The so-called Stream Protection Rule (SPR), the subject of Senate oversight hearings Tuesday, will eliminate the jobs of between 40,000 and 78,000 coal miners in an industry that has already lost more than 40,000 jobs since 2011, many from administration regulations. When including employment in coal-dependent industries, Ramboll Environ found the jobless toll from OSM’s rule could rise as high as 281,000.
OSM’s insistence that job losses would be minimal is derived from its evaluation of hypothetical “model mines.” Ramboll Environ’s job loss projections are derived from data gathered at 36 actual operating mines, surface as well as underground.
The resulting massive job loss projection stems from the rule’s devastating impact on the coal resource. The firm’s analysis, commissioned by the National Mining Association (NMA), concludes that between one-fourth to two-thirds of total U.S. recoverable coal reserves would be uneconomic under OSM’s rule owing to comprehensive constraints placed on both surface and underground mining operations. This volume of coal removed from mining operations, valued at between $14 billion and $29 billion, would eliminate potential tax revenue to federal and local communities of between $3.1 billion and $6.4 billion each year.
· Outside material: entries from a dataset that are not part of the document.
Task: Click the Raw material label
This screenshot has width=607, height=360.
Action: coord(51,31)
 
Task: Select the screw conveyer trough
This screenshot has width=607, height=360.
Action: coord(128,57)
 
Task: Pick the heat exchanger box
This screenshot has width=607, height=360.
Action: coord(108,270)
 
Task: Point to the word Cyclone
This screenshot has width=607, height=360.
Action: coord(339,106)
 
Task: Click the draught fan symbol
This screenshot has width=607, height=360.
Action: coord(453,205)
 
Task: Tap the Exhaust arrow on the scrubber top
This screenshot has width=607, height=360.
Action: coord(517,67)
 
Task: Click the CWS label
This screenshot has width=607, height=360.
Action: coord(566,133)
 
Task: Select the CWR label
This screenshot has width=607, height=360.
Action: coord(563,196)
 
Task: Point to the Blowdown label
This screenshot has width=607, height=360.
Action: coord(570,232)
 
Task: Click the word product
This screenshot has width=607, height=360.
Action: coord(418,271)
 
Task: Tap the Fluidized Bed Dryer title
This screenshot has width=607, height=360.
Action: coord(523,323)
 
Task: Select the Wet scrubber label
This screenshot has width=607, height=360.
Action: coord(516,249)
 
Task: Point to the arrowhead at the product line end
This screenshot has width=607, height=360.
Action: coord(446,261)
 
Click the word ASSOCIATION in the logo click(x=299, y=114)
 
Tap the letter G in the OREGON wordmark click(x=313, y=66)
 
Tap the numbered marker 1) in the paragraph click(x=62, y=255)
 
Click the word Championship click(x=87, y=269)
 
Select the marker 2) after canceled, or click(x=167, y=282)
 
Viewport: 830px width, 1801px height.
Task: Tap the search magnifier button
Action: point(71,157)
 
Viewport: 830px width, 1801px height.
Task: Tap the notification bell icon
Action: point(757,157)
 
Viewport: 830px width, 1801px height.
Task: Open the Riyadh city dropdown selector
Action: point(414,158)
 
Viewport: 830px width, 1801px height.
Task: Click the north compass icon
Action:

Despite these destructive economic impacts nationwide, the SPR would nevertheless accomplish no environmental purpose. OSM’s own data shows that in states accounting for almost 75 percent of the nation’s coal production, between 95 and 100 percent of coal operations have no off-site impacts. Not surprisingly, OSM offers no scientific justification for this rule, nor an explanation for why it decided on this rulemaking long before it determined the need for it.[(W)e already decided to change the rule following change of Administrations on January 20, 2009.”*]
“With this massive re-write of 475 existing rules and the addition of many new ones, the SPR is a text book example of how an agency – oblivious to the costs and the absence of any necessity for its rulemaking – abuses its authority for the sole purpose of expanding its budget and mission at public expense,” said NMA President and CEO Hal Quinn.